Problem description: List every line of the records below that contains the string "what", matching its case.

Source records
****************************************

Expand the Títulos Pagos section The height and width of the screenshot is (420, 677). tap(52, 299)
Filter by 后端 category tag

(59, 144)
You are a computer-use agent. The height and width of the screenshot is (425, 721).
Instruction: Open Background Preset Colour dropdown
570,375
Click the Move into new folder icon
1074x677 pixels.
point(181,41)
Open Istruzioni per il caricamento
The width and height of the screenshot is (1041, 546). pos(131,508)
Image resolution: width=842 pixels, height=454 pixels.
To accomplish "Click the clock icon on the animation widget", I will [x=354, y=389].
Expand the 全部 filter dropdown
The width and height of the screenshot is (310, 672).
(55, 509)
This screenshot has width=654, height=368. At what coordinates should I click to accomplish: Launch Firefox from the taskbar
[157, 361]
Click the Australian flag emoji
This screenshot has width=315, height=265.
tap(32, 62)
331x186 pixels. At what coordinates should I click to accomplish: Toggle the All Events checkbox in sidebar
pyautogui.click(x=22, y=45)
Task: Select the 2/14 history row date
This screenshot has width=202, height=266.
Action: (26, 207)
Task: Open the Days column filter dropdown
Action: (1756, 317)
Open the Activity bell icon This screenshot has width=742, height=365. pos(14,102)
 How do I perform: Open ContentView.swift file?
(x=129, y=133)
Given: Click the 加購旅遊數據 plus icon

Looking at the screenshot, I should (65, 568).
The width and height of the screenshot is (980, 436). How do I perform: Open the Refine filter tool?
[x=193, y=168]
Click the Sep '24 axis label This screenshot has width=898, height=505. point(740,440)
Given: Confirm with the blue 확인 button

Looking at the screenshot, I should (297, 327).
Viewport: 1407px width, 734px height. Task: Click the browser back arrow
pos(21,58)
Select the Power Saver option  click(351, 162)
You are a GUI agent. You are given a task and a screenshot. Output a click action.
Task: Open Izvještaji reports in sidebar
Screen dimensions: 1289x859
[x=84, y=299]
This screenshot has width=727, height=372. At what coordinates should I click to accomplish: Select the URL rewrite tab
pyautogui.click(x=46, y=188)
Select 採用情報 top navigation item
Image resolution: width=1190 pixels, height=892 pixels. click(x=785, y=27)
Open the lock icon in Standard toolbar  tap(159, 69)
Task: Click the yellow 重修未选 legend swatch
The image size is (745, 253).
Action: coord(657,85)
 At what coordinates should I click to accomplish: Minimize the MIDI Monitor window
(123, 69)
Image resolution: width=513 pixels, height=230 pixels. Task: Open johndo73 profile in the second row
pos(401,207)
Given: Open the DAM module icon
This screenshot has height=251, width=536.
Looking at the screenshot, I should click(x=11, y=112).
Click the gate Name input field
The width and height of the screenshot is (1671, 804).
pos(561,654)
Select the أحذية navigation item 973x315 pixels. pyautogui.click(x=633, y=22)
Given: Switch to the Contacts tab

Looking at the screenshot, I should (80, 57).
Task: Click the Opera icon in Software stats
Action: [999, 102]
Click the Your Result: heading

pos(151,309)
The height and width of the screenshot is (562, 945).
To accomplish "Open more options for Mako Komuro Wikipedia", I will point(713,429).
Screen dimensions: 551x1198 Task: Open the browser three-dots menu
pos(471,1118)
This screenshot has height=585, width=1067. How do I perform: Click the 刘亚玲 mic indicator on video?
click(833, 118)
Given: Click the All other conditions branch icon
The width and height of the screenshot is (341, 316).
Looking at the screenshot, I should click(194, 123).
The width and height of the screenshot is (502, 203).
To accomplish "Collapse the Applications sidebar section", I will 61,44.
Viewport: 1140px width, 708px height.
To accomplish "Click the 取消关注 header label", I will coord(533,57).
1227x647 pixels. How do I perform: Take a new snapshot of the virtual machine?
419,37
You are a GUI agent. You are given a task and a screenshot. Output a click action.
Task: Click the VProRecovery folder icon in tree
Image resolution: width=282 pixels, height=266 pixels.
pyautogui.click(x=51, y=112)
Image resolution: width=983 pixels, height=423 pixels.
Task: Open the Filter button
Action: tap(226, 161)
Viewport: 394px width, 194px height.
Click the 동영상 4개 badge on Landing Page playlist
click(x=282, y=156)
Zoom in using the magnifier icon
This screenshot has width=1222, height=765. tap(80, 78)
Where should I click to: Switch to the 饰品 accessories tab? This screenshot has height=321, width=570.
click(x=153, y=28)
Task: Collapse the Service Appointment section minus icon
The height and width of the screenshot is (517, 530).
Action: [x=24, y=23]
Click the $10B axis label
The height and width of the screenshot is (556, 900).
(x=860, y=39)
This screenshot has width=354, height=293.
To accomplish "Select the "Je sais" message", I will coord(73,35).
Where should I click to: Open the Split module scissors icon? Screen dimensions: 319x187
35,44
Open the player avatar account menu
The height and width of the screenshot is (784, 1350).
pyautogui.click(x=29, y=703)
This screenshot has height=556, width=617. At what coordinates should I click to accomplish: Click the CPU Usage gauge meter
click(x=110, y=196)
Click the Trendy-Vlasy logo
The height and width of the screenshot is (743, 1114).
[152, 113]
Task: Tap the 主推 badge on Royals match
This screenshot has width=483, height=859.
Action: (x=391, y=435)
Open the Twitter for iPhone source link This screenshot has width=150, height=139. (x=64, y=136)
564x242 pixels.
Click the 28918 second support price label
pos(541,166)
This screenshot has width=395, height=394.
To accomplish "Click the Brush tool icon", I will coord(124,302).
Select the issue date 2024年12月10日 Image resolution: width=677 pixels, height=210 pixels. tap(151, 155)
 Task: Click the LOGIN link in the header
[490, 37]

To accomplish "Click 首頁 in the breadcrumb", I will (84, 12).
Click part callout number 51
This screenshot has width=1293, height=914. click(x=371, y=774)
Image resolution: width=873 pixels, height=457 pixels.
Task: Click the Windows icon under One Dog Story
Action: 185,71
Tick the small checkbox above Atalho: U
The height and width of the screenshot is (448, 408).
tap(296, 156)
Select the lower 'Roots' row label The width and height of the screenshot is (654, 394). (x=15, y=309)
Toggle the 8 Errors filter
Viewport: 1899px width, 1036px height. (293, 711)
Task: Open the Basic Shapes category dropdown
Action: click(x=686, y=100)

****************************************

Answer:
This screenshot has width=654, height=368. At what coordinates should I click to accomplish: Launch Firefox from the taskbar
331x186 pixels. At what coordinates should I click to accomplish: Toggle the All Events checkbox in sidebar
This screenshot has width=727, height=372. At what coordinates should I click to accomplish: Select the URL rewrite tab
 At what coordinates should I click to accomplish: Minimize the MIDI Monitor window
This screenshot has height=556, width=617. At what coordinates should I click to accomplish: Click the CPU Usage gauge meter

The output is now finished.